EXERCISE INSTRUCTIONS
Give the listing again in full, exactly as it appears.

EXTRACTED ENTRIES
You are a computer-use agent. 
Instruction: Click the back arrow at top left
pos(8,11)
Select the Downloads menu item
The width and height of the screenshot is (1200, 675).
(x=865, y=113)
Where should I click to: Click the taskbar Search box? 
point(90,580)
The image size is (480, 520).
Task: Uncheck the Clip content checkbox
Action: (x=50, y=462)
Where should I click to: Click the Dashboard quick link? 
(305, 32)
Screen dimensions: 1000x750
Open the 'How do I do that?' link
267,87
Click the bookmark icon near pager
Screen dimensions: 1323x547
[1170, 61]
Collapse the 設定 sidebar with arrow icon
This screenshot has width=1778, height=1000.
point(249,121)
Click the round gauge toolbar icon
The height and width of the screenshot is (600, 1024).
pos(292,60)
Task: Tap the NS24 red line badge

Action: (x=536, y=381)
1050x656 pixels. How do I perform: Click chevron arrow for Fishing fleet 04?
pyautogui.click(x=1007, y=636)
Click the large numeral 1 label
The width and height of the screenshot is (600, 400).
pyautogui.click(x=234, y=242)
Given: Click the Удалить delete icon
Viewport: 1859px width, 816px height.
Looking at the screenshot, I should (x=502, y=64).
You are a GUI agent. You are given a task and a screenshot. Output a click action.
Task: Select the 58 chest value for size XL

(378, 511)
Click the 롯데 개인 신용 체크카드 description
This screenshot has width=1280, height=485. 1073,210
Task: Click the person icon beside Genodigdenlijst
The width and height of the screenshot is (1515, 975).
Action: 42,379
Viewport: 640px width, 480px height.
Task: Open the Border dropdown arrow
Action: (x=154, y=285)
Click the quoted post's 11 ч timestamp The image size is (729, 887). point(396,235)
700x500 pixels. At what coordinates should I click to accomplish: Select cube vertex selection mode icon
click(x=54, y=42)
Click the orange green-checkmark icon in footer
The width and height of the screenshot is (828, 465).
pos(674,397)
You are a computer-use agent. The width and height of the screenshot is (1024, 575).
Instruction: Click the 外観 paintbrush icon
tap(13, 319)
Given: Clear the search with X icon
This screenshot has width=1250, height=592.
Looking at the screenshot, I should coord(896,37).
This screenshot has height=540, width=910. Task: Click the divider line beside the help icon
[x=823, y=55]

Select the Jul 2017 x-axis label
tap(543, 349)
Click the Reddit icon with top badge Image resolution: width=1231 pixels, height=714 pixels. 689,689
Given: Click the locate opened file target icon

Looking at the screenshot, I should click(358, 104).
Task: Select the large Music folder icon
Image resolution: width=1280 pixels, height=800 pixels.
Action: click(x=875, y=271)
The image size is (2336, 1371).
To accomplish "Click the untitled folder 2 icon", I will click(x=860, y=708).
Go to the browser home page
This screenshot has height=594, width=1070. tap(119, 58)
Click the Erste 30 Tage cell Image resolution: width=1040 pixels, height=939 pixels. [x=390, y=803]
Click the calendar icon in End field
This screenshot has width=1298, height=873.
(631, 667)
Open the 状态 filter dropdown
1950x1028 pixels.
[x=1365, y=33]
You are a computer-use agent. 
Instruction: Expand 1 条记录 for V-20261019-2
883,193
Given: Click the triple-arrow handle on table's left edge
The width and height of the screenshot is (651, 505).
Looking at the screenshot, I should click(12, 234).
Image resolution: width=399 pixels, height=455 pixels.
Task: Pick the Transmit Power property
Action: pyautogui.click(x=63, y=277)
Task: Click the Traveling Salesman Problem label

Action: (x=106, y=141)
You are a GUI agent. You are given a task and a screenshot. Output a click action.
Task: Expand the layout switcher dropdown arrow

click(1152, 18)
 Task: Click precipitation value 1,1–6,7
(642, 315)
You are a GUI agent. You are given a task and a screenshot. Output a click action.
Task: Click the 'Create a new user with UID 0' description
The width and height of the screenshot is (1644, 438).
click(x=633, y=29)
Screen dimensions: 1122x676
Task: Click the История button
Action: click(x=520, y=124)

TASK OUTPUT
You are a computer-use agent. 
Instruction: Click the back arrow at top left
pos(8,11)
Select the Downloads menu item
The width and height of the screenshot is (1200, 675).
(x=865, y=113)
Where should I click to: Click the taskbar Search box? 
point(90,580)
The image size is (480, 520).
Task: Uncheck the Clip content checkbox
Action: (x=50, y=462)
Where should I click to: Click the Dashboard quick link? 
(305, 32)
Screen dimensions: 1000x750
Open the 'How do I do that?' link
267,87
Click the bookmark icon near pager
Screen dimensions: 1323x547
[1170, 61]
Collapse the 設定 sidebar with arrow icon
This screenshot has width=1778, height=1000.
point(249,121)
Click the round gauge toolbar icon
The height and width of the screenshot is (600, 1024).
pos(292,60)
Task: Tap the NS24 red line badge

Action: (x=536, y=381)
1050x656 pixels. How do I perform: Click chevron arrow for Fishing fleet 04?
pyautogui.click(x=1007, y=636)
Click the large numeral 1 label
The width and height of the screenshot is (600, 400).
pyautogui.click(x=234, y=242)
Given: Click the Удалить delete icon
Viewport: 1859px width, 816px height.
Looking at the screenshot, I should (x=502, y=64).
You are a GUI agent. You are given a task and a screenshot. Output a click action.
Task: Select the 58 chest value for size XL

(378, 511)
Click the 롯데 개인 신용 체크카드 description
This screenshot has width=1280, height=485. 1073,210
Task: Click the person icon beside Genodigdenlijst
The width and height of the screenshot is (1515, 975).
Action: 42,379
Viewport: 640px width, 480px height.
Task: Open the Border dropdown arrow
Action: (x=154, y=285)
Click the quoted post's 11 ч timestamp The image size is (729, 887). point(396,235)
700x500 pixels. At what coordinates should I click to accomplish: Select cube vertex selection mode icon
click(x=54, y=42)
Click the orange green-checkmark icon in footer
The width and height of the screenshot is (828, 465).
pos(674,397)
You are a computer-use agent. The width and height of the screenshot is (1024, 575).
Instruction: Click the 外観 paintbrush icon
tap(13, 319)
Given: Clear the search with X icon
This screenshot has width=1250, height=592.
Looking at the screenshot, I should coord(896,37).
This screenshot has height=540, width=910. Task: Click the divider line beside the help icon
[x=823, y=55]

Select the Jul 2017 x-axis label
tap(543, 349)
Click the Reddit icon with top badge Image resolution: width=1231 pixels, height=714 pixels. 689,689
Given: Click the locate opened file target icon

Looking at the screenshot, I should click(358, 104).
Task: Select the large Music folder icon
Image resolution: width=1280 pixels, height=800 pixels.
Action: click(x=875, y=271)
The image size is (2336, 1371).
To accomplish "Click the untitled folder 2 icon", I will click(x=860, y=708).
Go to the browser home page
This screenshot has height=594, width=1070. tap(119, 58)
Click the Erste 30 Tage cell Image resolution: width=1040 pixels, height=939 pixels. [x=390, y=803]
Click the calendar icon in End field
This screenshot has width=1298, height=873.
(631, 667)
Open the 状态 filter dropdown
1950x1028 pixels.
[x=1365, y=33]
You are a computer-use agent. 
Instruction: Expand 1 条记录 for V-20261019-2
883,193
Given: Click the triple-arrow handle on table's left edge
The width and height of the screenshot is (651, 505).
Looking at the screenshot, I should click(12, 234).
Image resolution: width=399 pixels, height=455 pixels.
Task: Pick the Transmit Power property
Action: pyautogui.click(x=63, y=277)
Task: Click the Traveling Salesman Problem label

Action: (x=106, y=141)
You are a GUI agent. You are given a task and a screenshot. Output a click action.
Task: Expand the layout switcher dropdown arrow

click(1152, 18)
 Task: Click precipitation value 1,1–6,7
(642, 315)
You are a GUI agent. You are given a task and a screenshot. Output a click action.
Task: Click the 'Create a new user with UID 0' description
The width and height of the screenshot is (1644, 438).
click(x=633, y=29)
Screen dimensions: 1122x676
Task: Click the История button
Action: click(x=520, y=124)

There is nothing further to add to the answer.